Contrary to what most people believe, oil supply capacity is growing worldwide at such an unprecedented level that it might outpace consumption. This could lead to a glut of overproduction and a steep dip in oil prices.

Based on original, bottom-up, field-by-field analysis of most oil exploration and development projects in the world, this paper suggests that an unrestricted, additional production (the level of production targeted by each single project, according to its schedule, unadjusted for risk) of more than 49 million barrels per day of oil (crude oil and natural gas liquids, or NGLs) is targeted for 2020, the equivalent of more than half the current world production capacity of 93 mbd.

After adjusting this substantial figure considering the risk factors affecting the actual accomplishment of the projects on a country-by-country basis, the additional production that could come by 2020 is about 29 mbd.
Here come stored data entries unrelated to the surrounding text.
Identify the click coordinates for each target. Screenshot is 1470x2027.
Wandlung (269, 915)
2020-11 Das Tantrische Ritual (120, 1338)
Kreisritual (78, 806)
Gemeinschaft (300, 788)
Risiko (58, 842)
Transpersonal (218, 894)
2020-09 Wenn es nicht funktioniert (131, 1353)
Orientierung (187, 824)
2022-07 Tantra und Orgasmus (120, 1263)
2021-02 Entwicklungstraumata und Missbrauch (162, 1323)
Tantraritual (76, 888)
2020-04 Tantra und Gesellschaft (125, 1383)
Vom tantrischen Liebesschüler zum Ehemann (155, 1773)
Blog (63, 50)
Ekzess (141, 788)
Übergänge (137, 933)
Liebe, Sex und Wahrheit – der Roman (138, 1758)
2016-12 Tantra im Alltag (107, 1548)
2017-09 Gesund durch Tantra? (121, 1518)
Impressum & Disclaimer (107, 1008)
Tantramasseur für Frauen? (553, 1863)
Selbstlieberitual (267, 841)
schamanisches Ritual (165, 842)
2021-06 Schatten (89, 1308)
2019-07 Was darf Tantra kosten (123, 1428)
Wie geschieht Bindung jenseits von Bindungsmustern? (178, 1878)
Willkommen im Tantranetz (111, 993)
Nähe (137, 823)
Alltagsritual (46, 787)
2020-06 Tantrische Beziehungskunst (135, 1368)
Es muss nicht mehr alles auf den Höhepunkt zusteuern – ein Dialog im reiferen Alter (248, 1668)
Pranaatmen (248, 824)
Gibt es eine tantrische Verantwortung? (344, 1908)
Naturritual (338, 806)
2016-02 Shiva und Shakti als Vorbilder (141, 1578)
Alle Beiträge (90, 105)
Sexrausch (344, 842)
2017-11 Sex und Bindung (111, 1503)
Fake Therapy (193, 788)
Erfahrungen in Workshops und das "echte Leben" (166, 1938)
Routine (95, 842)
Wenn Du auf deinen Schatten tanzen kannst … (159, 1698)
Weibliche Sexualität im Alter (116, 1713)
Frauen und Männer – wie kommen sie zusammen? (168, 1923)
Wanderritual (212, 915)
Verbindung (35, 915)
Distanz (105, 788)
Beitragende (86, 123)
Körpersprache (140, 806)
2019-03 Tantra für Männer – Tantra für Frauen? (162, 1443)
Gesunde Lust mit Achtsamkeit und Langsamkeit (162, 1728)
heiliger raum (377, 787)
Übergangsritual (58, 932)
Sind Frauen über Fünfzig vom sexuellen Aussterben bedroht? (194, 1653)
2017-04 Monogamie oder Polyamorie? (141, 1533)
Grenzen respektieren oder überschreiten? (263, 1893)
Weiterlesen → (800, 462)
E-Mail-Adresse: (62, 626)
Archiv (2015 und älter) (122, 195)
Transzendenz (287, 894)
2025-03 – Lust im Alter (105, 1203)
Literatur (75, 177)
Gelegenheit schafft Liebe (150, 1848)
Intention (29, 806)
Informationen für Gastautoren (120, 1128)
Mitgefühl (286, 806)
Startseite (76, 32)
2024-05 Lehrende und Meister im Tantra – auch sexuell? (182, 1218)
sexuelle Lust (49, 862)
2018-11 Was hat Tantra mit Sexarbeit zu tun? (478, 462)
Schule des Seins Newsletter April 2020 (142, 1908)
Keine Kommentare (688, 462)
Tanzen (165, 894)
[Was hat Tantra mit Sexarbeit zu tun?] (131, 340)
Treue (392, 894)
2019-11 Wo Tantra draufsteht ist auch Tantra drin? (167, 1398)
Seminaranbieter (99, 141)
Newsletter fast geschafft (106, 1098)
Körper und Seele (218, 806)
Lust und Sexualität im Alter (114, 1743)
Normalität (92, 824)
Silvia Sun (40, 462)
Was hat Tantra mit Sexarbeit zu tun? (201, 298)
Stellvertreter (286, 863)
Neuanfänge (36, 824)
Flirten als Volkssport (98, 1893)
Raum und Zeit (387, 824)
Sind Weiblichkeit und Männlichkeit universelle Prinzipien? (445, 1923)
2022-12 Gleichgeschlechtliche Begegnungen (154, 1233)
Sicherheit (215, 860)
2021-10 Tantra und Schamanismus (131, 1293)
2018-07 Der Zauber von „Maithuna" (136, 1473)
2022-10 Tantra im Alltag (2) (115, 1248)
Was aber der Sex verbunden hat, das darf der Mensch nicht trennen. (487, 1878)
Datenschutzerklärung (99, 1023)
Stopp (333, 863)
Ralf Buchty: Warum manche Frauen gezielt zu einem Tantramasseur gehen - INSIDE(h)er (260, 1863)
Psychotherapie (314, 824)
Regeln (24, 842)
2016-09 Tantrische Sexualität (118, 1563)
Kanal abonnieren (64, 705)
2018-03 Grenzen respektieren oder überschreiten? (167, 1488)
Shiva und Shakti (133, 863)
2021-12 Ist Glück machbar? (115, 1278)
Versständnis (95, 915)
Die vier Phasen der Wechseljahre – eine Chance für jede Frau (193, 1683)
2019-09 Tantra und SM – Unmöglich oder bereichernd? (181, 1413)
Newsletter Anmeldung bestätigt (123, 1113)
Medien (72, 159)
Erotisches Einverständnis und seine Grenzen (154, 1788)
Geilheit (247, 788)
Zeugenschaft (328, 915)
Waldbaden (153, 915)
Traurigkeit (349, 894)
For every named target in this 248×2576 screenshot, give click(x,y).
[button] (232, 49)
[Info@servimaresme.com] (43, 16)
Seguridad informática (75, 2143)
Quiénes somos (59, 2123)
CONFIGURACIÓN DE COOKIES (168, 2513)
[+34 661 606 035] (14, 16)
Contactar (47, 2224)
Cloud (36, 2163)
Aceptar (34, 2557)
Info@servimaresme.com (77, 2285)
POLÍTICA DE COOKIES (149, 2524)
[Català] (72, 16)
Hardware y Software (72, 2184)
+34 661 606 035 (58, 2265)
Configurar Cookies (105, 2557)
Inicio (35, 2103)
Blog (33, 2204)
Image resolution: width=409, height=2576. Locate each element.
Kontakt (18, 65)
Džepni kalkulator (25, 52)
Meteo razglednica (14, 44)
Factoring in depletion rates of currently producing oilfields and their “reserve growth” (the estimated increases in crude oil, natural gas, and natural gas liquids that could be added to existing reserves through extension, revision, improved recovery efficiency, and the discovery of new pools or reservoirs), the net additional production capacity by 2020 could be 17.6 mbd, yielding a world oil production capacity of 110.6 mbd by that date – as shown in Figure 1. This would represent the most significant increase in any decade since the 1980s.

And, if anything, Maugeri is under-selling the potential.  He includes shale oil (like that found in the Bakken and Eagle Ford formations) but not oil shale -the massive kerogen resources found primarily in Utah and Colorado.  As discussed earlier this week, this is a non-controversial choice by Maugeri because processing oil shale presents particular economic and environmental challenges.   However, I believe that we are as close to solving those problems now as we were with shale oil a decade ago; and, if the oil shale problem is engineered to a solution, then the United States will become – at once – the worlds largest consumer, producer and exporter of petroleum products.